I’ve never told my friends the real reason why I stay here. They wouldn’t understand. Who would believe me if I said I live here because the holy city has always been, for me, the city of sin? Who would believe me if I swore I can’t even have a drink anywhere else?

I arrived in Jerusalem 20 years ago, as a 15-year-old boy, when my parents sent me to a Jewish boarding school in West Jerusalem. I hated the city as soon as I entered it. On my first bus ride, a soldier got on and immediately pegged me as an Arab: a boy leaving his village for the first time, with an Arab’s clothes, an Arab’s thin moustache, and most tellingly, the frightened look of an Arab. That was the first time I was taken off the bus and searched. It took me a while to blur my external identity. I gradually gained command of Hebrew. I learned from my classmates what to wear so as not to seem suspicious, and I shaved off my mustache and grew my hair long. When I felt ready, I started to leave the boarding school and go out around town. In Jerusalem I discovered cafés, cinemas, record shops, and bookstores, none of which could be found—and still can’t—where I was born in Kfar Tira. I was a young boy, and I started doing the things I’d always been warned against. I found the backstreet pubs and started drinking.

It’s been two decades since then, and I still roam the city. I’ve learned to recognize not only the mosques and churches, but also people’s looks. I can tell by the way someone looks at me if they’re Arab or Jewish. I can tell who has lost hope and who still believes. Arabs my age are no longer capable of even dreaming of a better future for this city.
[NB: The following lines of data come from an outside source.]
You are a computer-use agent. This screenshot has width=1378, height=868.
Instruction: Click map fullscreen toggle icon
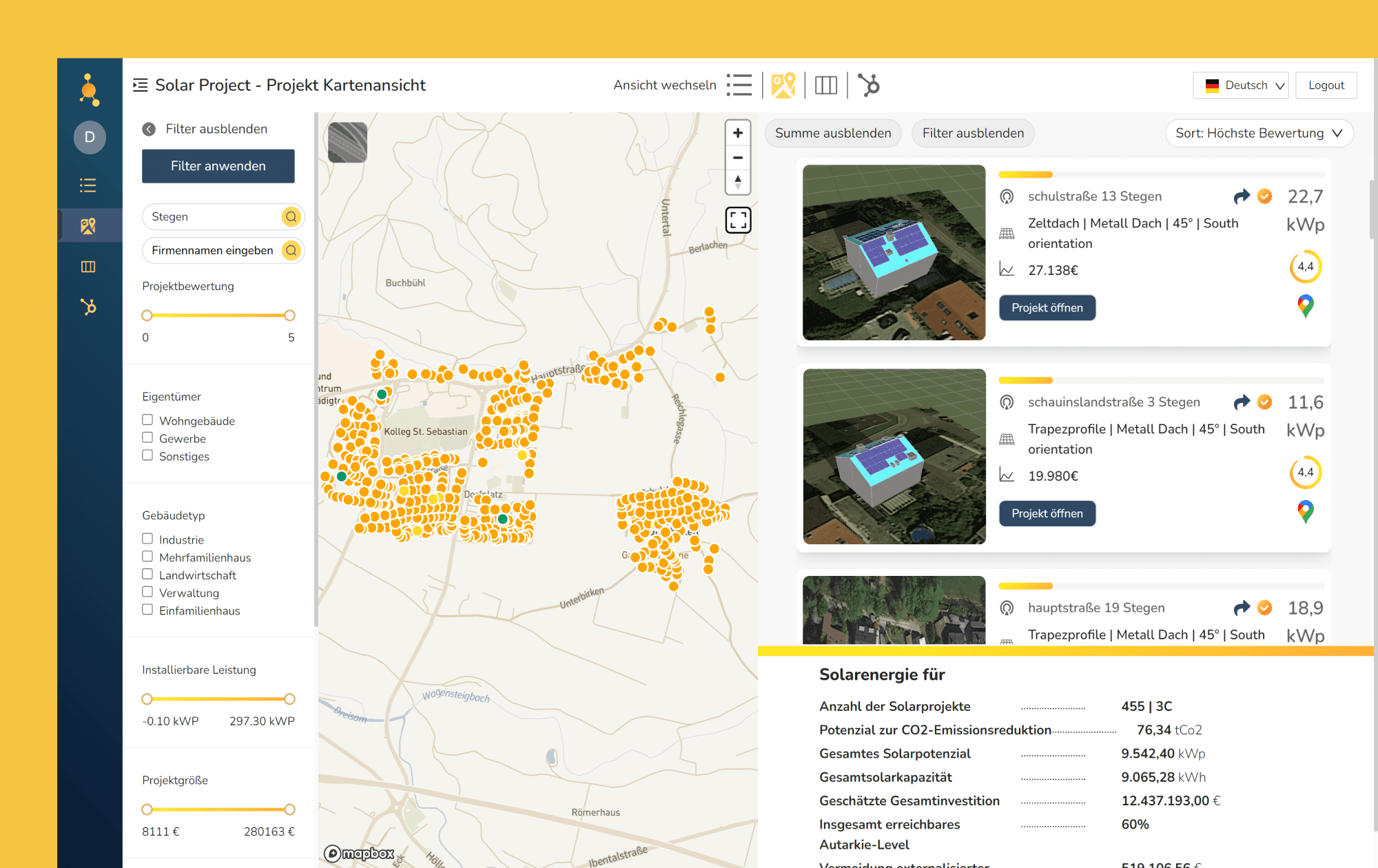[738, 220]
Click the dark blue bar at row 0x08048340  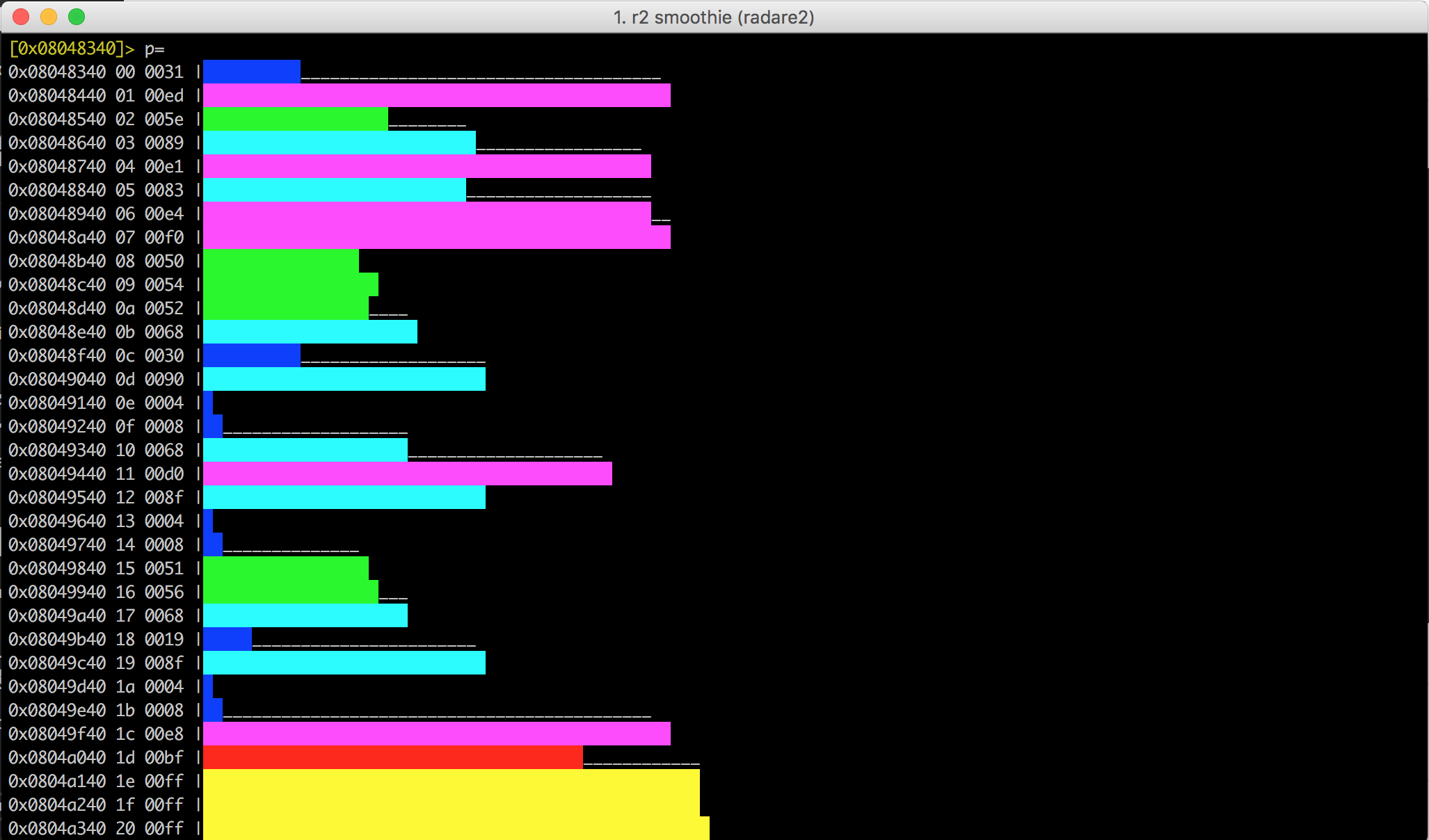(x=251, y=72)

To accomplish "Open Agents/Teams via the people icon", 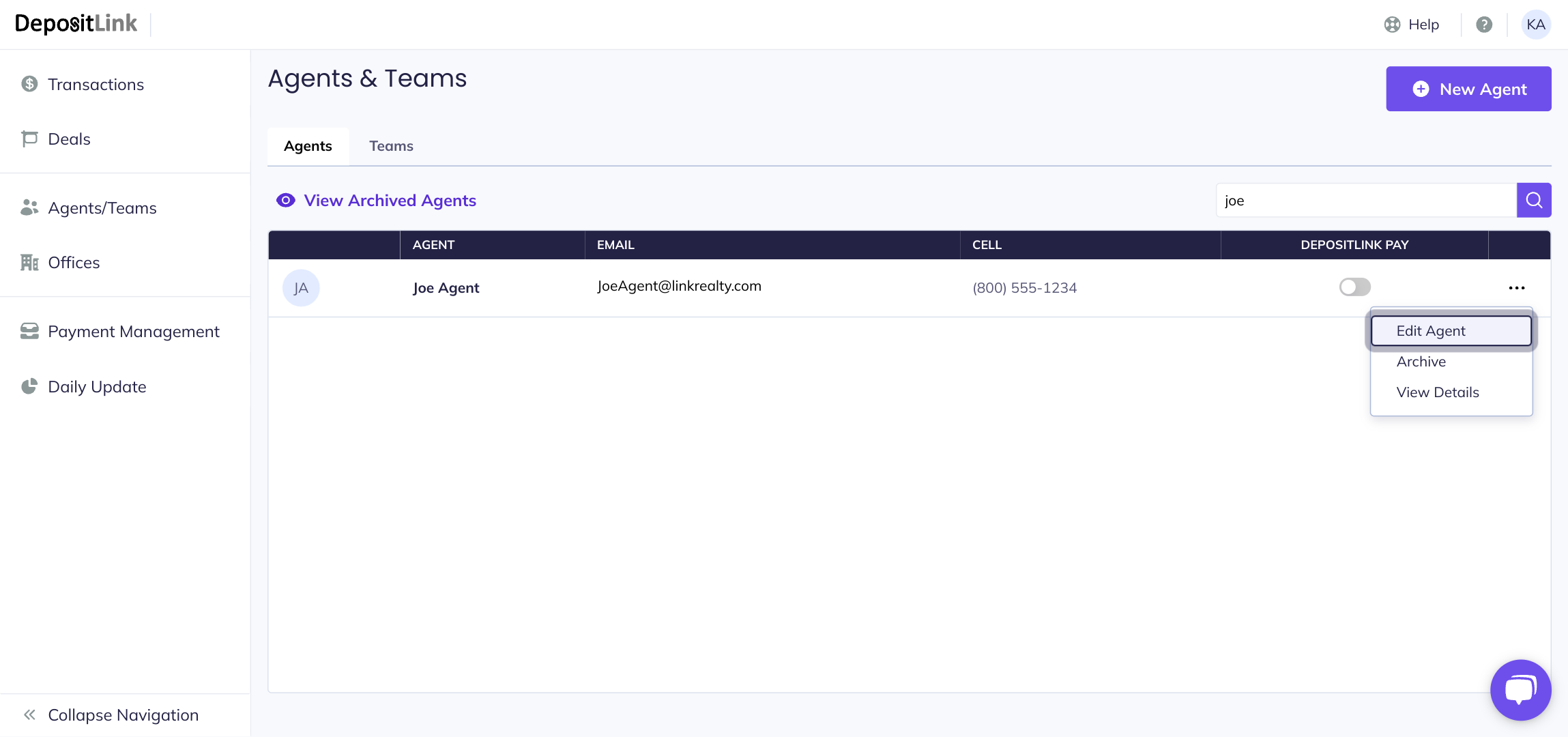I will click(29, 207).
They cannot imagine a liberated Jerusalem, a Jerusalem of peace, a Jerusalem that would make them independent. Entire generations in East Jerusalem merely pray for things not to get worse. But they do get worse, with every government decision to build another Jewish enclave in East Jerusalem, and every group of settlers planning the next “City of David” in another Arab neighborhood. Sometimes it seems as if East Jerusalemites need the ­occupation—they cannot imagine their lives without it, they’re addicted to it, resigned to the oppression and afraid of becoming purposeless if it suddenly disappears. Sometimes it seems that a whole generation wants to be controlled by their master more than the master needs his slaves. Israel has taught East Jerusalem residents to dream only of their National Insurance stipend, captives of their state allowances. It has taught them to be thankful for being allowed to sweep the streets and wash dishes in the restaurants. It has taught them to be grateful for still being allowed to work inside Israel, unlike their brothers on the West Bank.

East Jerusalem is growing weak and isolated. The only glimmer of hope can be seen, occasionally, in the eyes of small children. Because of all this, I have little choice but to get drunk. And as I’ve mentioned, I can’t get drunk anywhere other than Jerusalem. Because if you’re going to sin, you might as well do it as close as possible to where God resides.

This article was translated from Hebrew by Jessica Cohen.